Shanghai TV Festival kicks off with an extensive list of programs
The 28th Shanghai TV Festival opened on Monday with an array of programs, to propel the development of the TV industry and international cooperation.
Running until June 23, the festival will feature a competition for the Magnolia Awards, a TV market, forums, and public screenings of acclaimed TV productions.
Ever since its inception in 1986, the TV festival has grown into one of the most important platforms for international TV exchange in Asia.
Liu Duo, vice mayor of Shanghai, said that the Shanghai TV Festival is not only an industry event, but also a gala for the public. Liu also encouraged the festival to explore more cross-border integration in the future.
Reviewing the TV industry over the last two years, the total number of entries received for the Magnolia Awards is much higher this year, reaching almost 1,900 from 49 countries and regions.
They will compete in categories including Chinese TV dramas, foreign TV series, foreign TV films, animation, documentaries, and variety shows.
For the first time, online audio and video content will also vie for the Magnolia Awards. It's a major adjustment to the scope of entries, in response to the trends and changes of the industry, helping to create a healthy cyberspace for cultural content.
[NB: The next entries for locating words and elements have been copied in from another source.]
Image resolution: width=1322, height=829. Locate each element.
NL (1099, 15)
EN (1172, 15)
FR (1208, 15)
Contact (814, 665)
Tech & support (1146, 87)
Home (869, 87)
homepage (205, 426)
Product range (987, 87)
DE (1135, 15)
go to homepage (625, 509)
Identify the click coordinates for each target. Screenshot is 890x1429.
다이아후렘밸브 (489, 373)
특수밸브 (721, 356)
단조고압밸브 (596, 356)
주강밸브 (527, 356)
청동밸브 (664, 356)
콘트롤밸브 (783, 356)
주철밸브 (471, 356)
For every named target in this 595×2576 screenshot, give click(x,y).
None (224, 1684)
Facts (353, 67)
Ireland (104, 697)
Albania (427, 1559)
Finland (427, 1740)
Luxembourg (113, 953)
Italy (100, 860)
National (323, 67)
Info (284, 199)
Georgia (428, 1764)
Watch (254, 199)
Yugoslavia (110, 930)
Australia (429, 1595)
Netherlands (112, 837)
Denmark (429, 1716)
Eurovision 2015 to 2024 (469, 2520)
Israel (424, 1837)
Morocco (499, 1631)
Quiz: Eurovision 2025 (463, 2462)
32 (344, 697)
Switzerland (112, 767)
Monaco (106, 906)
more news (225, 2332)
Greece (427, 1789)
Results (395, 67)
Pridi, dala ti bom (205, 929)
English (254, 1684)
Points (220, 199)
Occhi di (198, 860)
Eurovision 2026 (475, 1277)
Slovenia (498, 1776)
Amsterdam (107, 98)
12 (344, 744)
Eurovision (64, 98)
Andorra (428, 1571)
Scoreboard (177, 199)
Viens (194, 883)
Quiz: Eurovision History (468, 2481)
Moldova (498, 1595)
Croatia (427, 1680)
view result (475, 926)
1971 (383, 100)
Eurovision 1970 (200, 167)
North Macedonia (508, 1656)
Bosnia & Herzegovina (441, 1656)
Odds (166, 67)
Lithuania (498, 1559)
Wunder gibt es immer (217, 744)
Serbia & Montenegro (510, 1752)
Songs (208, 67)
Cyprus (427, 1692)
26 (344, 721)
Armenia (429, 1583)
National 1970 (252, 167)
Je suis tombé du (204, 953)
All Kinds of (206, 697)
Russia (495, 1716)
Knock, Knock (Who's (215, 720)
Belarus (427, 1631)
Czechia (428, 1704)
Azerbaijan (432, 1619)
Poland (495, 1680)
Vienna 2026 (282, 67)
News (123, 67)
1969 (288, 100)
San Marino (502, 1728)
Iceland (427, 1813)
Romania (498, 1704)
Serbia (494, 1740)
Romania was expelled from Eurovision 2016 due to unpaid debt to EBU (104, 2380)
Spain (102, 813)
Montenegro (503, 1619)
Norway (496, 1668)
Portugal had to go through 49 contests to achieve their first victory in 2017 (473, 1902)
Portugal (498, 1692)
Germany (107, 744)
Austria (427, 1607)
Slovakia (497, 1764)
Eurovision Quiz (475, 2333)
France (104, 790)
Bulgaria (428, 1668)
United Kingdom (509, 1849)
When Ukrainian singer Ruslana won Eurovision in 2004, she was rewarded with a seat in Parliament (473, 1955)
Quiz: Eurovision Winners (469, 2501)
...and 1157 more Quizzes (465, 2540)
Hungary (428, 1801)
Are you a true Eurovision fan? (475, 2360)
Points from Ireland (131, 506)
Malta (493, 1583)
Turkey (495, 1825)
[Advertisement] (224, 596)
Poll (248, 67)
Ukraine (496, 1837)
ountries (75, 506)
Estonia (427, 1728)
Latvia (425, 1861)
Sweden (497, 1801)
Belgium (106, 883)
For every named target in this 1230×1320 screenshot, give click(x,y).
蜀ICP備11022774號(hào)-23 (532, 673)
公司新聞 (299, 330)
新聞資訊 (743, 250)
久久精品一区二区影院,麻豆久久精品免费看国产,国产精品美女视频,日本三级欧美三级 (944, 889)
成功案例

Among the nominated Chinese and foreign TV series are "Reset," "The Knockout," "Three-Body," "A Lifelong Journey," "1923," "Rebooting," "1985," "Better Call Saul 6" and "Women at War."
Competition winners will be announced at the Magnolia Awards ceremony on the night of June 23 at the Mercedes-Benz Arena.
A strategy was also kicked off at the opening ceremony to let each Belt and Road Initiative country air TV programs from other BRI countries, aiming to promote the exchange of outstanding TV shows.
The festival's TV Market will promote Chinese stories to overseas viewers, with various TV companies telling Chinese stories through TV programs, innovatively driving international communication.
The TV Forum will feature a panel of Chinese and foreign TV professionals to elaborate on new trends, channels, and models of telling original Chinese stories across media platforms, in light of changes in the industry and the needs and habits of viewers.
Another highlight of the festival will be the Appreciation of Magnolia. It will bring aesthetic education to the doorsteps of viewers in a manner similar to the traditional way of watching TV, and in connection with China's urban renewal initiative.
Joining hands with the Shanghai Mass Art Center, the festival will work with 18 cultural venues such as the China Art Museum, Power Station of Art, and The Inlet across the city to exhibit more than 30 excellent productions. Audiences will also have an opportunity to watch a show in the company of its cast and critics.
In addition to the offline screening tour, TV programs shortlisted for the Magnolia Awards, along with audio and video programs from BRI countries, will be aired on local TV channels and streaming platforms.
Chinese actress Yan Ni, ambassador for overseas promotion of Chinese TV Dramas, said that she has been deeply impressed by many foreign viewers' resonance with Chinese TV dramas.